The conversion-keyword shortlist
The keywords that convert in SaaS are almost always one of four shapes:
- Competitor comparisons. "[Competitor] alternatives" or "[Competitor] vs [you]". You are letting the buyer make the decision they were going to make anyway, on your turf.
- Category buying guides. "Best [category] for [use case in the language your buyer uses]." The buyer has decided to buy something. You are helping them buy yours.
- Use-case-specific implementation. "How to [job-to-be-done] with [category]." Buyers who search this have already chosen the category. You demonstrate that your product is the natural way to do the job.
- Pricing and switching costs. "[Category] pricing" and "switching from [competitor]". Buyers searching this are in active evaluation, often within 30 days of a decision.
These four shapes will rarely have the highest search volume on a keyword list. They almost always have the highest revenue.
Why awareness content is not worthless — just misused
Awareness content has a role, but it is not the role most B2B blogs ask it to play.
Use awareness posts to:
- Build internal links that feed authority into your comparison and implementation pages
- Capture emails into a nurture sequence that warms the reader for a year before they buy
- Earn backlinks from peers and publications, which lifts the entire domain's ranking power
Do not use awareness posts to:
- Generate demo bookings on the same visit
- Justify the content program's ROI against pipeline targets
- Build the front page of the blog
The mistake is not writing awareness content. The mistake is measuring it like comparison content.
A worked example
A Series A observability tool came to us with a blog of 80 posts. Their five highest-traffic posts were:
- What is distributed tracing
- OpenTelemetry vs Prometheus
- Distributed tracing best practices
- Span attributes explained
- Sampling strategies for distributed tracing
Four out of five were awareness posts. Total traffic was strong. Demo bookings attributed to the blog were nearly zero.
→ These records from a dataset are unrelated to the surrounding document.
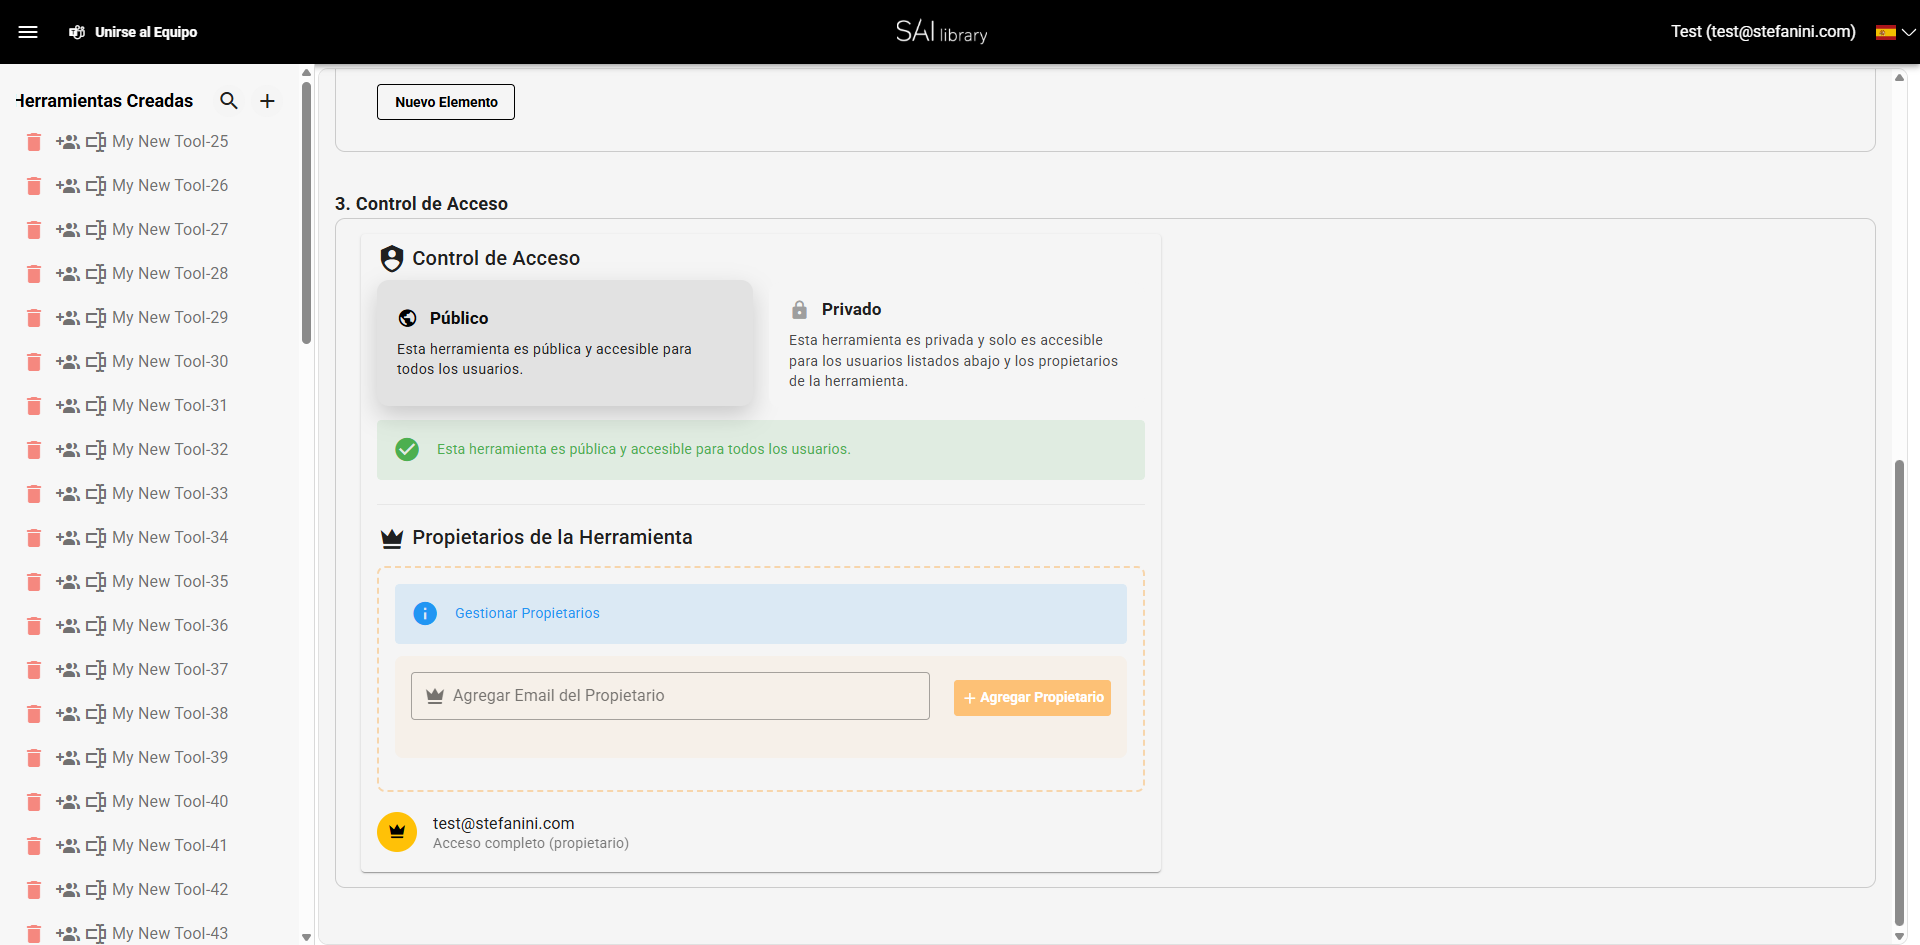The image size is (1920, 945).
Task: Switch access to Privado mode
Action: pos(960,344)
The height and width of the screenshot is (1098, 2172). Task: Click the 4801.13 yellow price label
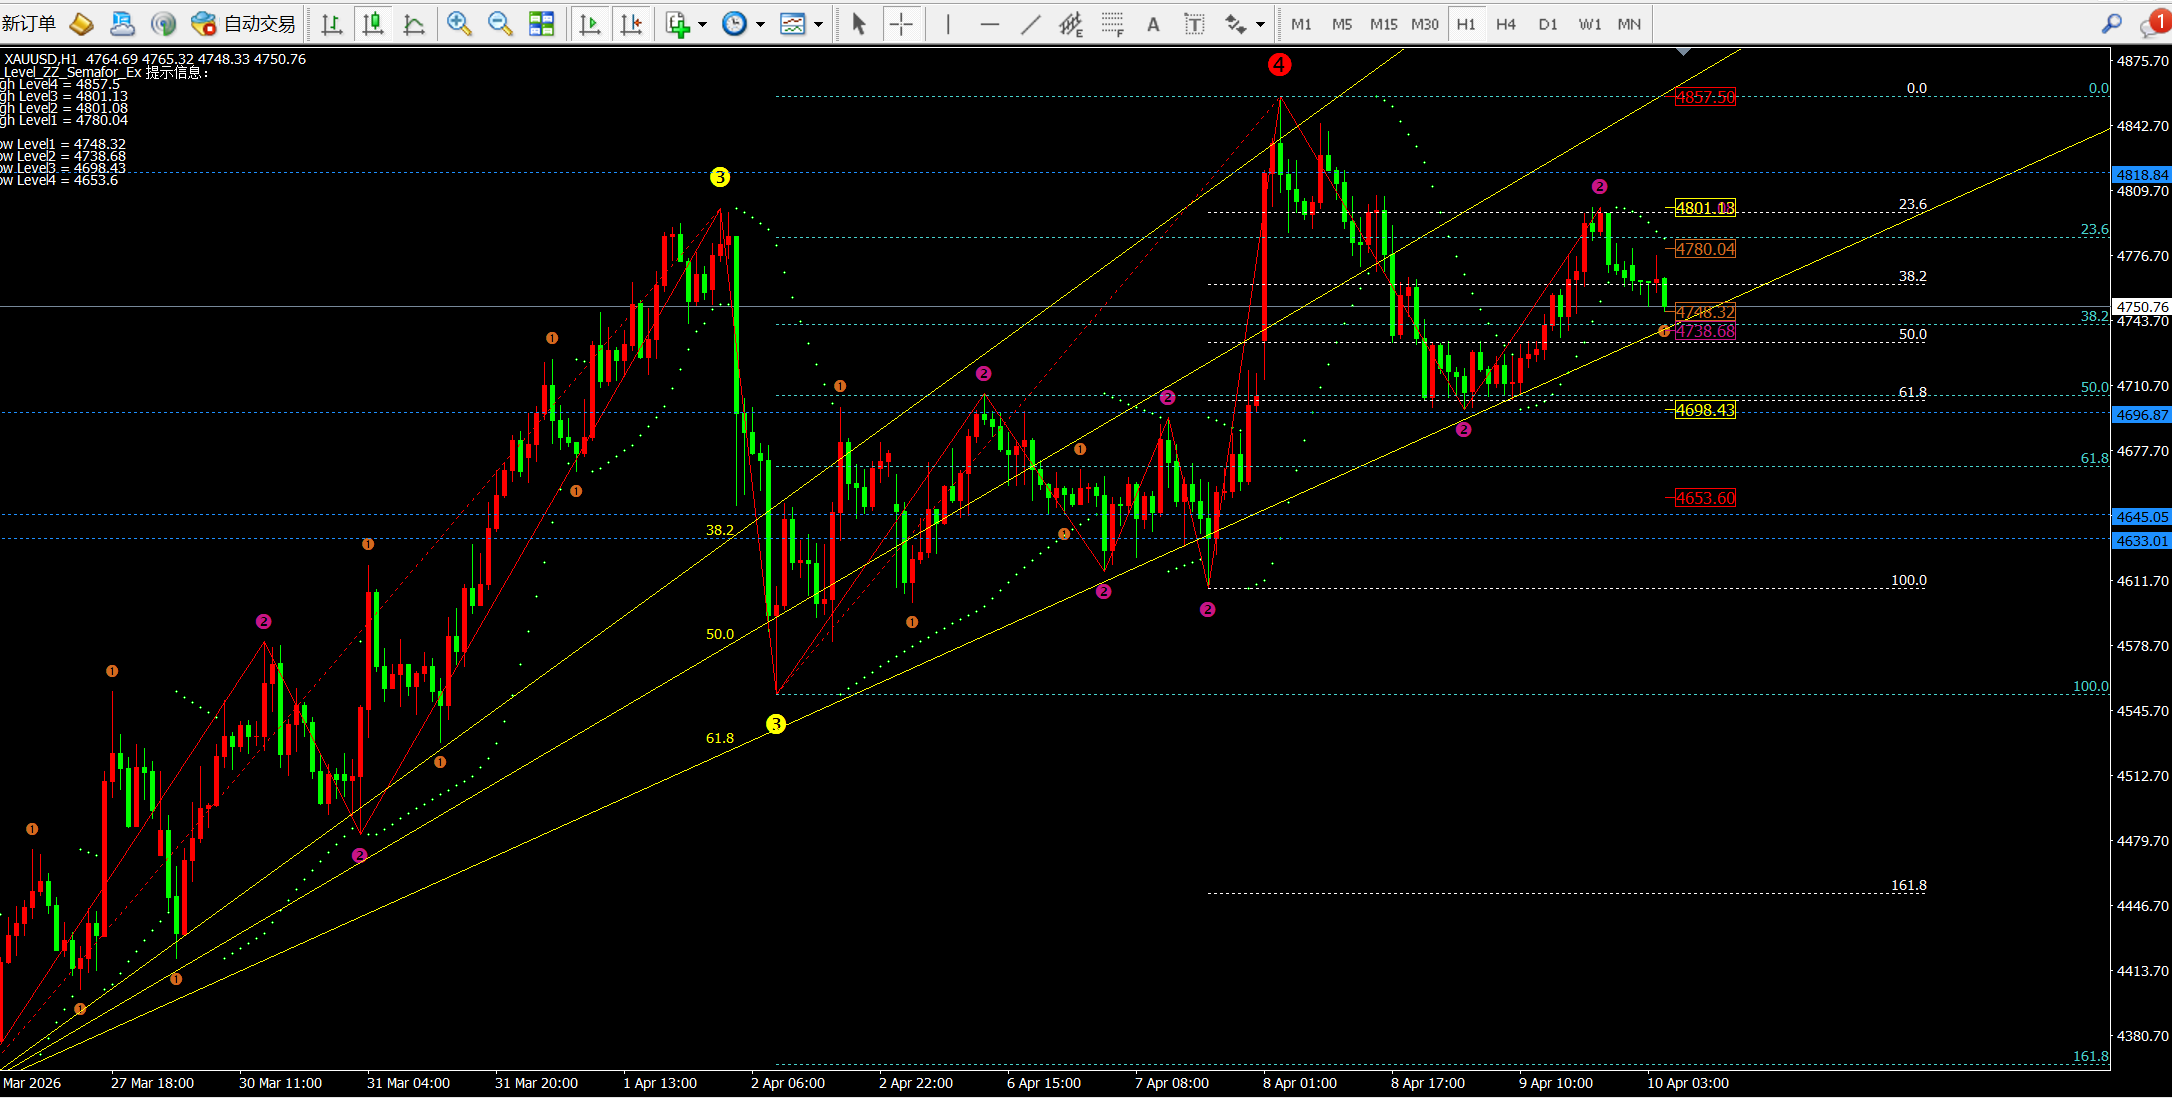pyautogui.click(x=1705, y=208)
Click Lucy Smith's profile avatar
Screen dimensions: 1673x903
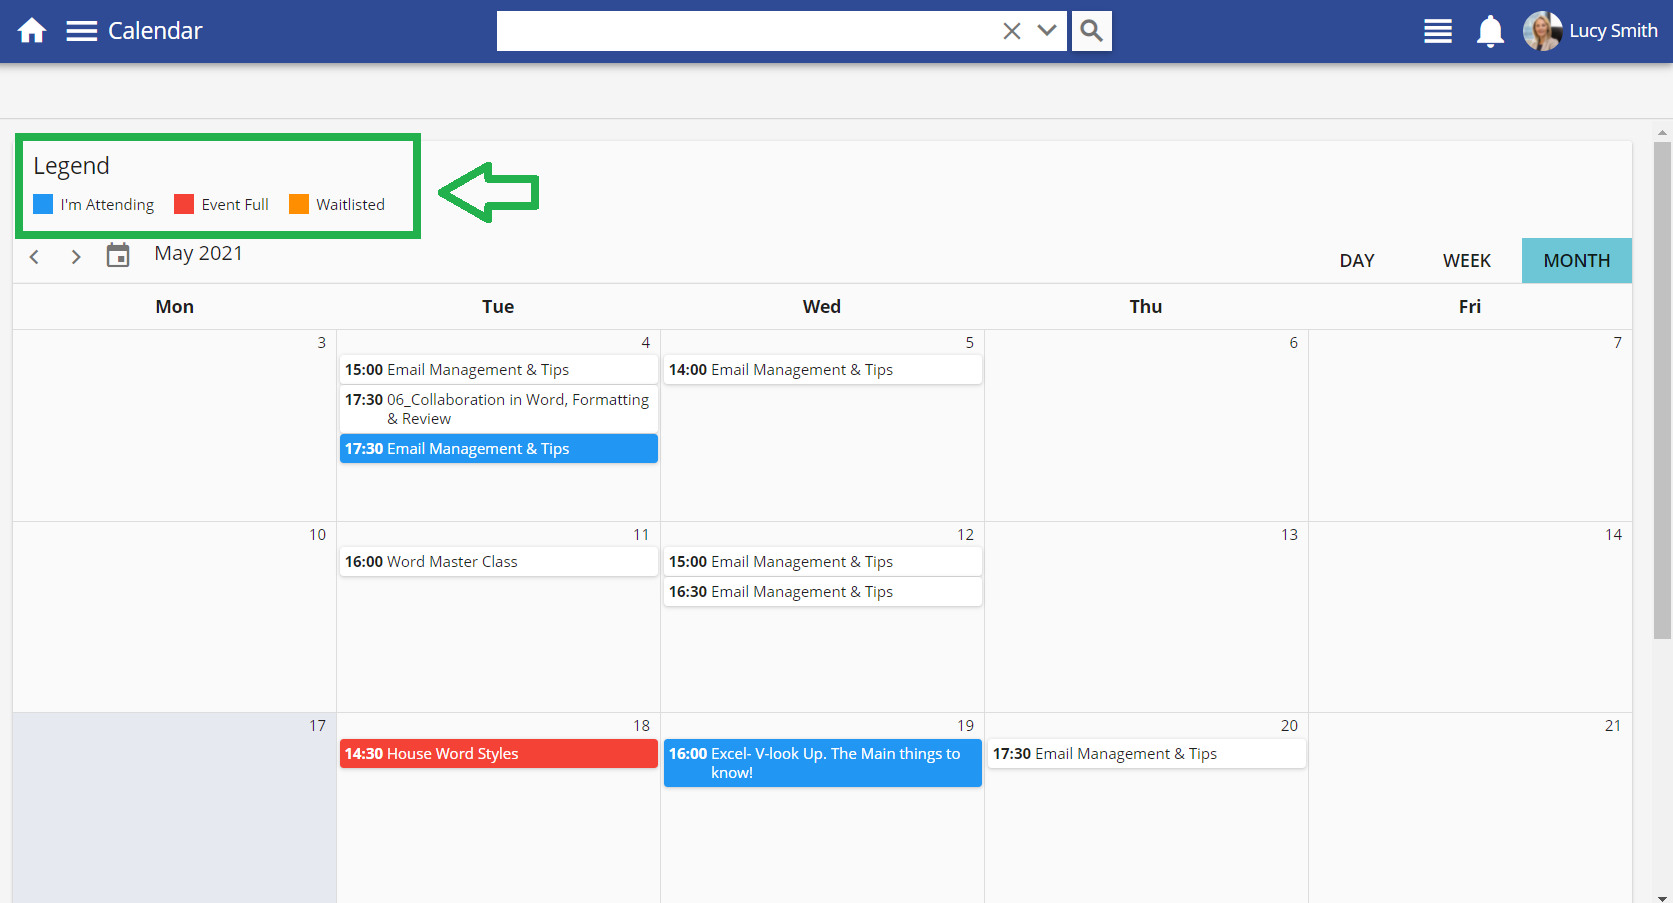point(1542,31)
We did not write new content for the first two months. We rewrote three existing posts:
- "OpenTelemetry vs Prometheus" got a comparison block, a decision matrix, and a CTA that read "see how [Client] runs both."
- "Distributed tracing best practices" got a 600-word section called "Tooling: what to use at 50, 500, and 5,000 services" with the client's product positioned at the 500-service tier.
- We wrote one new comparison post against their largest competitor.
Demo bookings from organic search tripled in the next quarter. Total traffic was flat.
The selection rule
When a client asks us which keyword to target next, we run it through one filter: If a reader landed on this page tomorrow, and we converted them at the highest plausible rate, what fraction of those conversions would be revenue?
For "what is distributed tracing," that fraction is somewhere between 0.1% and 1%. For "datadog alternatives for cost-conscious teams," it is closer to 5-10%.
Both can be worth writing. They are not both worth writing first.
Where most SaaS content programs fail
The most common failure mode is not lack of effort. It is lack of intent scoring on the front end. A content calendar full of awareness posts feels productive — there is always something to publish, always traffic going up — but it is the productive version of running on a treadmill.
If the goal is pipeline, the keyword shortlist should be five comparison posts, three category guides, and one well-rewritten implementation post before the blog publishes its next "what is" article. The rest of the calendar can fill in awareness pieces once that base is producing real demos.
That single re-prioritization is usually the difference between a B2B SaaS blog that justifies its budget and one that gets quietly cut at the next planning cycle.